• _Source data_
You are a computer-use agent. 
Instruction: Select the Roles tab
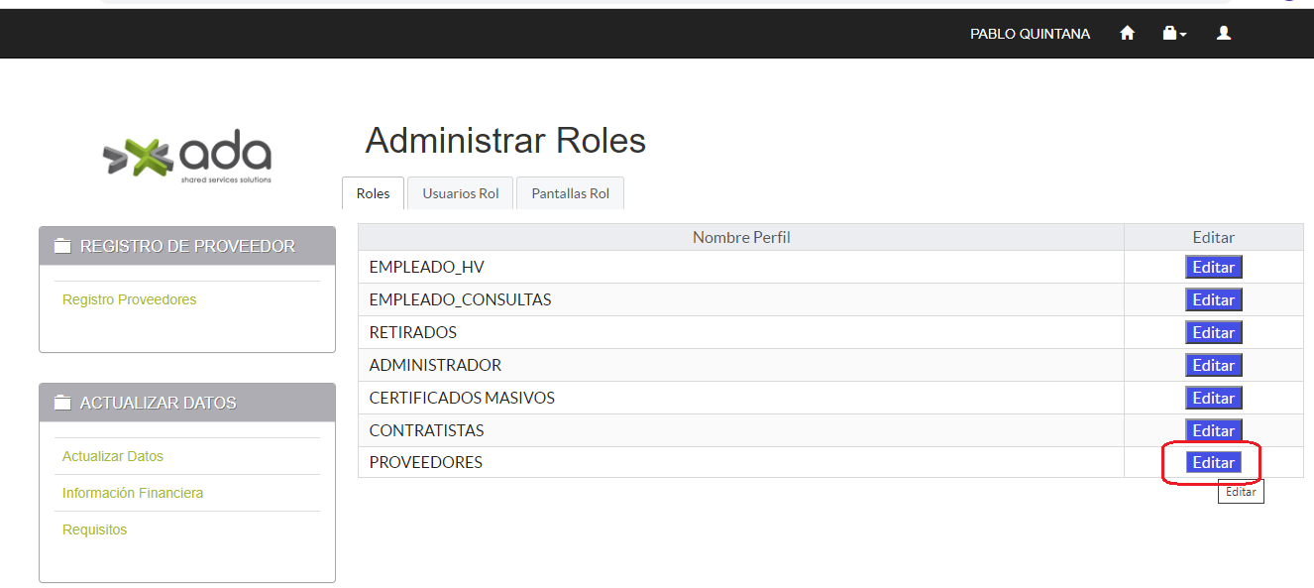373,193
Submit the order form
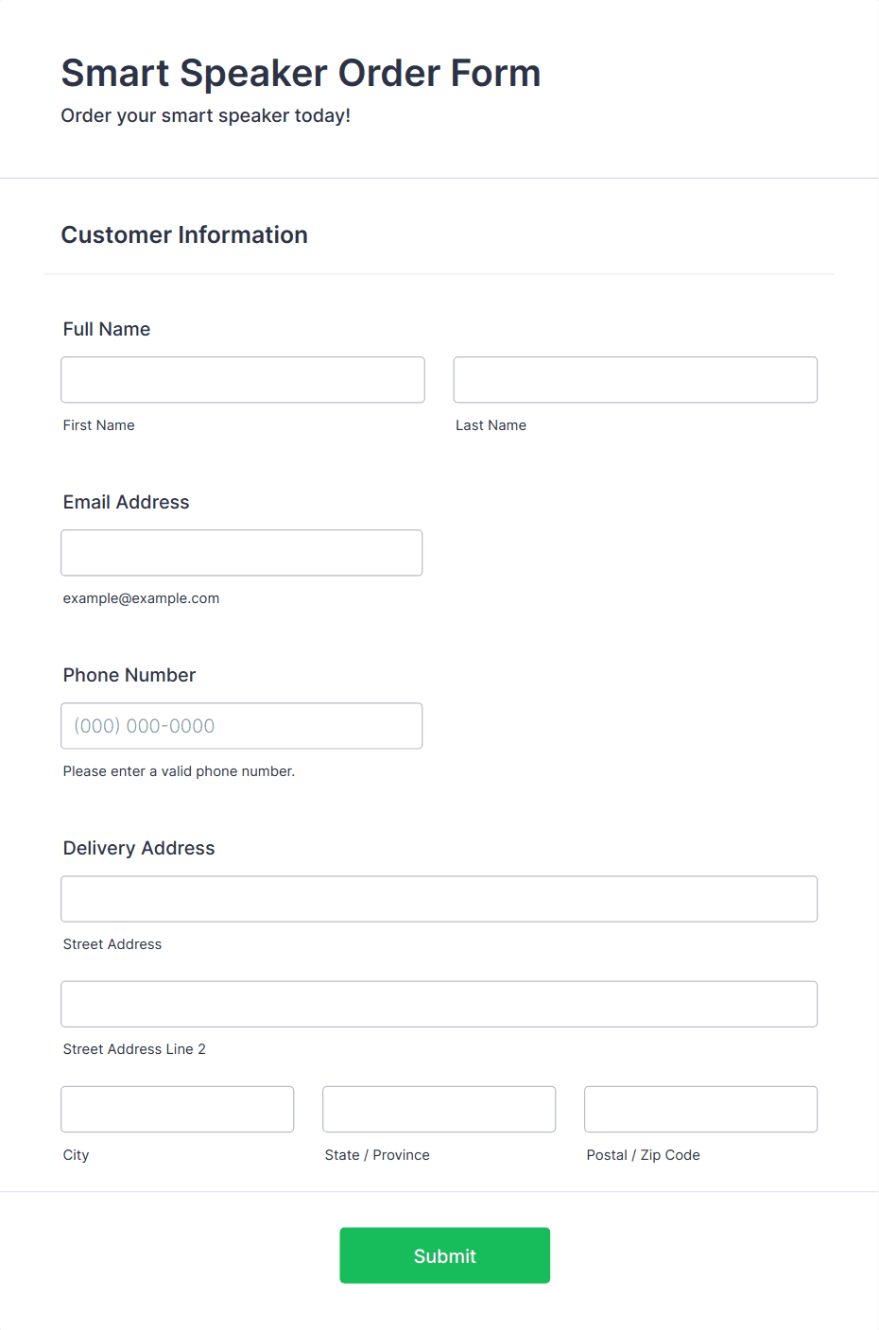This screenshot has width=879, height=1330. click(445, 1255)
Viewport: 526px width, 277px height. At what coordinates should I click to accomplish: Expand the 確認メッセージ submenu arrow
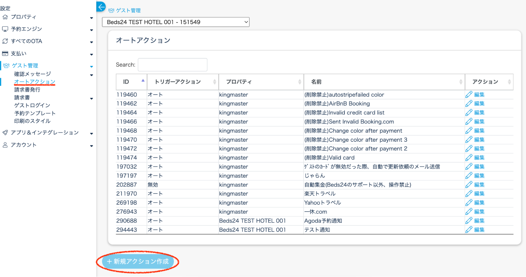point(91,75)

• _Goal of the exercise_
Your job is to repeat the data exactly, leaving each picture out.

• _Written solution_
You are a computer-use agent. 
Instruction: Select the Roles tab
373,193
Submit the order form
This screenshot has width=879, height=1330. click(445, 1255)
Viewport: 526px width, 277px height. At what coordinates should I click to accomplish: Expand the 確認メッセージ submenu arrow
point(91,75)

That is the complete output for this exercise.